MAS memperingatkan dampak kenaikan biaya energi terhadap rantai pasok global biasanya terjadi dengan jeda waktu. Kondisi tersebut diperkirakan akan meningkatkan biaya produksi dan transportasi untuk lebih banyak barang dan jasa impor Singapura ke depan.
Bank sentral juga menilai biaya tenaga kerja di sektor jasa kemungkinan meningkat lebih lambat tahun ini seiring perlambatan pertumbuhan upah nominal. Selain itu, belanja konsumen domestik diperkirakan menjadi lebih berhati-hati di tengah ketidakpastian ekonomi.
Analis pasar eToro, Zaiver Wong, mengatakan harga bahan bakar yang masih tinggi akibat konflik Iran serta kenaikan premi kepemilikan kendaraan di Singapura kemungkinan turut berkontribusi terhadap angka inflasi Mei.
Menurut Wong, pembatasan pertumbuhan jumlah kendaraan di negara tersebut terus memberikan tekanan terhadap biaya kepemilikan kendaraan.
Data inflasi ini dirilis setelah bank sentral Singapura memperketat kebijakan moneternya pada April lalu, yang merupakan pengetatan pertama sejak April 2022. Langkah tersebut diambil karena risiko inflasi yang muncul akibat konflik di Timur Tengah.
Berbeda dengan sebagian besar bank sentral dunia yang menggunakan suku bunga sebagai instrumen utama kebijakan moneter, MAS mengelola kebijakan melalui nilai tukar. Otoritas tersebut membiarkan dolar Singapura bergerak dalam kisaran tertentu terhadap sekeranjang mata uang mitra dagang utama negara itu.
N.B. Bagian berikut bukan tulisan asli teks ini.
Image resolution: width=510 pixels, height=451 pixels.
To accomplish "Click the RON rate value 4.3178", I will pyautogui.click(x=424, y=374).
Dalam tinjauan kebijakan April lalu, MAS menaikkan proyeksi inflasi inti dan inflasi umum tahun 2026 menjadi 1,5 persen-2,5 persen, dari sebelumnya 1 persen-2 persen.
Laporan inflasi tersebut juga muncul setelah ekonomi Singapura tumbuh lebih kuat dari perkiraan pada kuartal I 2026. Produk domestik bruto (PDB) tumbuh 6 persen secara tahunan, melampaui perkiraan ekonom dalam survei Reuters yang sebesar 5,1 persen.
Meski demikian, Kementerian Perdagangan dan Industri Singapura tetap mempertahankan proyeksi pertumbuhan ekonomi 2026 di kisaran 2 persen-4 persen, sembari mengingatkan risiko perlambatan meningkat signifikan akibat konflik antara Amerika Serikat, Israel, dan Iran.